Records shown:

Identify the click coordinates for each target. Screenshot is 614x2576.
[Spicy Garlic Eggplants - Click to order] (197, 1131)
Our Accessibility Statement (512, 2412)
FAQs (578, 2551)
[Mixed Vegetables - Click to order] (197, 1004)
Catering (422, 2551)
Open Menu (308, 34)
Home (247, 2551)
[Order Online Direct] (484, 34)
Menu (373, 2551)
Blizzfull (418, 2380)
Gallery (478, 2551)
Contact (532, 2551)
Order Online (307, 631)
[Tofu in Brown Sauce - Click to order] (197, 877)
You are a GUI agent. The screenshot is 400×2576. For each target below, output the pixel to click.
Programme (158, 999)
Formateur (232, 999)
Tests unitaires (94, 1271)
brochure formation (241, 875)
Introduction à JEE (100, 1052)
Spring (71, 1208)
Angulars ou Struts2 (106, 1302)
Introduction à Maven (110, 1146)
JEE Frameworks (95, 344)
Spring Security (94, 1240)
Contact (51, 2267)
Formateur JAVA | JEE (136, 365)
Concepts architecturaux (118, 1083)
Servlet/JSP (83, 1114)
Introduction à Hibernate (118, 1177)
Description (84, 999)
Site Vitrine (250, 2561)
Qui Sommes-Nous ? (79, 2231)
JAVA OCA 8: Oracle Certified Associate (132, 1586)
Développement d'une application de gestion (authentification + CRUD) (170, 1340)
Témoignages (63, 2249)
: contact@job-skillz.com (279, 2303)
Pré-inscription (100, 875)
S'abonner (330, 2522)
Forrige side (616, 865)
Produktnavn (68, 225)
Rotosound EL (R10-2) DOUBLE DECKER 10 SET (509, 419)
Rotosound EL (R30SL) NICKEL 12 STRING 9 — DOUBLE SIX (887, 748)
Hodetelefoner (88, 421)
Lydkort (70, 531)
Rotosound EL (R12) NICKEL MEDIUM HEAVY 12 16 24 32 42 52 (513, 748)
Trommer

Exercise aim:
Rewrite all of the lines above, putting "Tap to order" wherever "Click to order" appears and leaving everything else untouched.

Response to this exercise:
Identify the click coordinates for each target. Screenshot is 614x2576.
[Spicy Garlic Eggplants - Tap to order] (197, 1131)
Our Accessibility Statement (512, 2412)
FAQs (578, 2551)
[Mixed Vegetables - Tap to order] (197, 1004)
Catering (422, 2551)
Open Menu (308, 34)
Home (247, 2551)
[Order Online Direct] (484, 34)
Menu (373, 2551)
Blizzfull (418, 2380)
Gallery (478, 2551)
Contact (532, 2551)
Order Online (307, 631)
[Tofu in Brown Sauce - Tap to order] (197, 877)
You are a GUI agent. The screenshot is 400×2576. For each target below, output the pixel to click.
Programme (158, 999)
Formateur (232, 999)
Tests unitaires (94, 1271)
brochure formation (241, 875)
Introduction à JEE (100, 1052)
Spring (71, 1208)
Angulars ou Struts2 (106, 1302)
Introduction à Maven (110, 1146)
JEE Frameworks (95, 344)
Spring Security (94, 1240)
Contact (51, 2267)
Formateur JAVA | JEE (136, 365)
Concepts architecturaux (118, 1083)
Servlet/JSP (83, 1114)
Introduction à Hibernate (118, 1177)
Description (84, 999)
Site Vitrine (250, 2561)
Qui Sommes-Nous ? (79, 2231)
JAVA OCA 8: Oracle Certified Associate (132, 1586)
Développement d'une application de gestion (authentification + CRUD) (170, 1340)
Témoignages (63, 2249)
: contact@job-skillz.com (279, 2303)
Pré-inscription (100, 875)
S'abonner (330, 2522)
Forrige side (616, 865)
Produktnavn (68, 225)
Rotosound EL (R10-2) DOUBLE DECKER 10 SET (509, 419)
Rotosound EL (R30SL) NICKEL 12 STRING 9 — DOUBLE SIX (887, 748)
Hodetelefoner (88, 421)
Lydkort (70, 531)
Rotosound EL (R12) NICKEL MEDIUM HEAVY 12 16 24 32 42 52 (513, 748)
Trommer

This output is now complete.